Copy the records below verbatim, starting at the line that contains "Describe the element at coordinates (50, 124)" and continuing through the end of the records, with both ends included.

'''

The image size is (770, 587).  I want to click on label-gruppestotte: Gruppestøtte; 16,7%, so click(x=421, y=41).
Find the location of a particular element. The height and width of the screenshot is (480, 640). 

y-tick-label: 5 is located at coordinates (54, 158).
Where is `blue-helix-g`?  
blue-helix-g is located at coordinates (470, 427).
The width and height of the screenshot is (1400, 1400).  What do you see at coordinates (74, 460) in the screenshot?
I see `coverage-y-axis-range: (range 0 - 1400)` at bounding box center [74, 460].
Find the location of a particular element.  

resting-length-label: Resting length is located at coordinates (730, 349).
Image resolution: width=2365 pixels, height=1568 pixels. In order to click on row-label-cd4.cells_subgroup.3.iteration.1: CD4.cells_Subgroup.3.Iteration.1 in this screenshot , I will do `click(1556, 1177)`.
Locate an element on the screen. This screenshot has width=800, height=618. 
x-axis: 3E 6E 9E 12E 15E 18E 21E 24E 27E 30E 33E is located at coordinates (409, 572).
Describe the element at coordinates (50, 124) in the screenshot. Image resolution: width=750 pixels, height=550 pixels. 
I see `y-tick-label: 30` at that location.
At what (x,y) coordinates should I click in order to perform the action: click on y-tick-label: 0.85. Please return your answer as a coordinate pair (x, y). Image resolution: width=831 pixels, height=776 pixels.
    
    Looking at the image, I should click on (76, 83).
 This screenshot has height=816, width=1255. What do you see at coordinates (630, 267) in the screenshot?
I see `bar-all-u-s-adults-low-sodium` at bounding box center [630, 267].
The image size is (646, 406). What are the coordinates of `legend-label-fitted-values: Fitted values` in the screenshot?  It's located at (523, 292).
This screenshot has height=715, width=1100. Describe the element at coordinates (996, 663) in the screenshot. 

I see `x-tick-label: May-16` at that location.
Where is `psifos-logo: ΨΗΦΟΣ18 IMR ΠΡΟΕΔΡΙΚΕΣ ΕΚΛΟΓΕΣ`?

'''

## EXERCISE RESPONSE
Describe the element at coordinates (50, 124) in the screenshot. Image resolution: width=750 pixels, height=550 pixels. 
I see `y-tick-label: 30` at that location.
At what (x,y) coordinates should I click in order to perform the action: click on y-tick-label: 0.85. Please return your answer as a coordinate pair (x, y). Image resolution: width=831 pixels, height=776 pixels.
    
    Looking at the image, I should click on (76, 83).
 This screenshot has height=816, width=1255. What do you see at coordinates (630, 267) in the screenshot?
I see `bar-all-u-s-adults-low-sodium` at bounding box center [630, 267].
The image size is (646, 406). What are the coordinates of `legend-label-fitted-values: Fitted values` in the screenshot?  It's located at (523, 292).
This screenshot has height=715, width=1100. Describe the element at coordinates (996, 663) in the screenshot. 

I see `x-tick-label: May-16` at that location.
Where is `psifos-logo: ΨΗΦΟΣ18 IMR ΠΡΟΕΔΡΙΚΕΣ ΕΚΛΟΓΕΣ`?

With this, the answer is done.